Amitriptyline in Migraine Prophylaxis
Melissa A. Walker
Kevin J. Staley
Effectiveness of Amitriptyline in the Prophylactic Management of Childhood Headaches
Hershey AD, Powers SW, Bentti AL, et al. Headache. 2000;40(7):539–549
Background
Worldwide prevalence of headache in children is approximately 60%, with significant associated morbidity, including school absenteeism and impaired interactions with family and peers.1,2 In the 1970s, several studies established amitriptyline as one of the more effective and better-tolerated adult migraine prophylactic agents, with an average efficacy of 42%. This was the first large-scale pediatric study.
Objectives
To assess the effectiveness of amitriptyline for pediatric headache prophylaxis.
Methods
Prospective observational study in a single outpatient headache center from 1997 to 1999.
Patients
192 school-age patients who reported >3 headaches per month.
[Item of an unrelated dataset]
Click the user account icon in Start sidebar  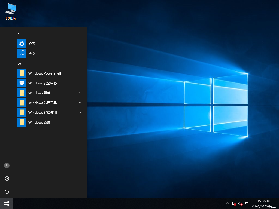click(7, 165)
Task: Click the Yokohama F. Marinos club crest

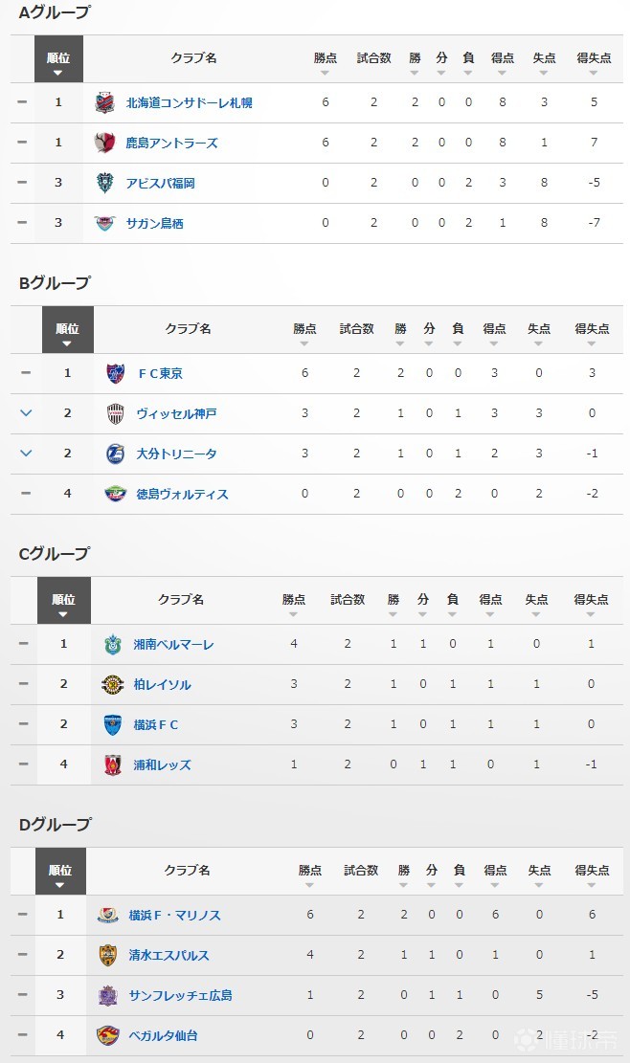Action: tap(108, 915)
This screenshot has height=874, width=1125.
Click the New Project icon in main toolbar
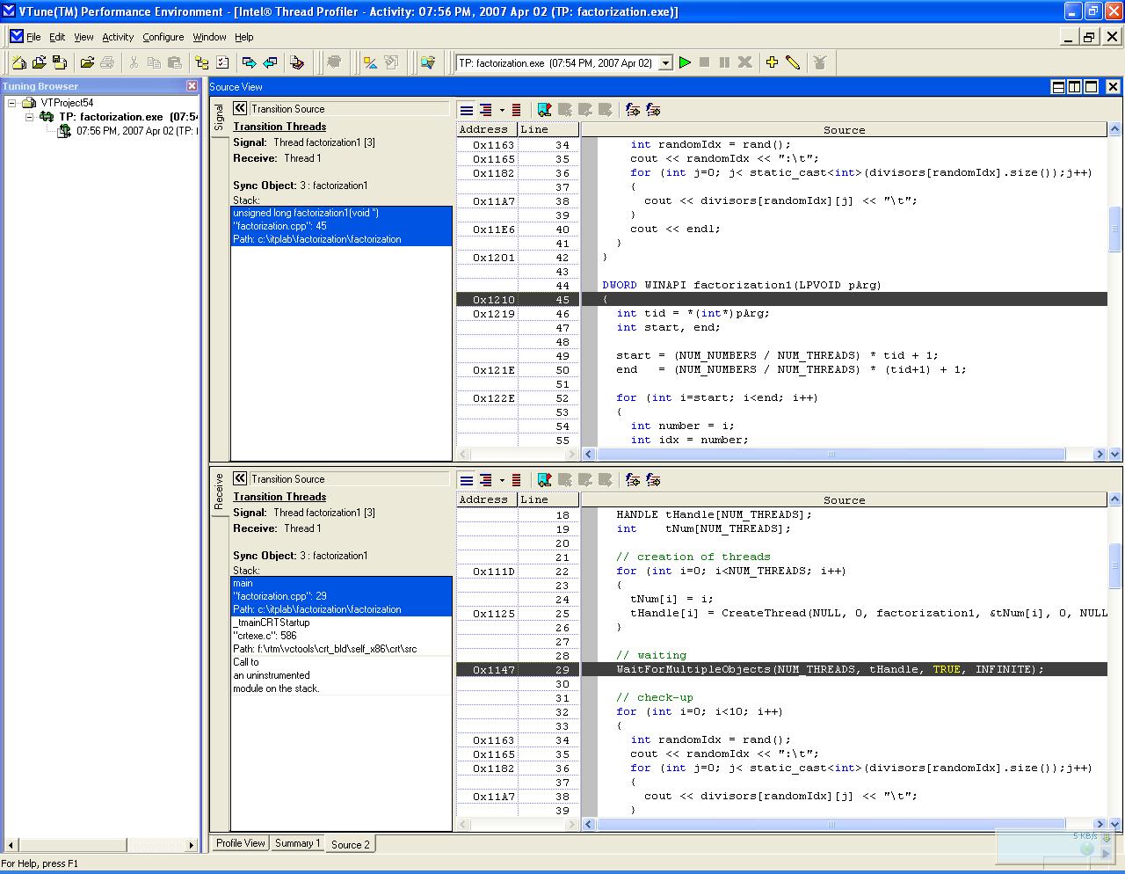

Select exclusion criteria: prior prophylaxis, initiation of another medication.
Intervention
Amitriptyline was started at 0.25 mg/kg nightly (slowly titrated to 1 mg/kg) and continued until development of intolerable side effects, lack of adherence, lack of benefit at 3 months, or successful treatment for 4 to 6 months (reduced headache frequency to ≤2/month). Baseline and follow-up characterization of headaches (using a standardized questionnaire) and school attendance were recorded at regularly scheduled visits.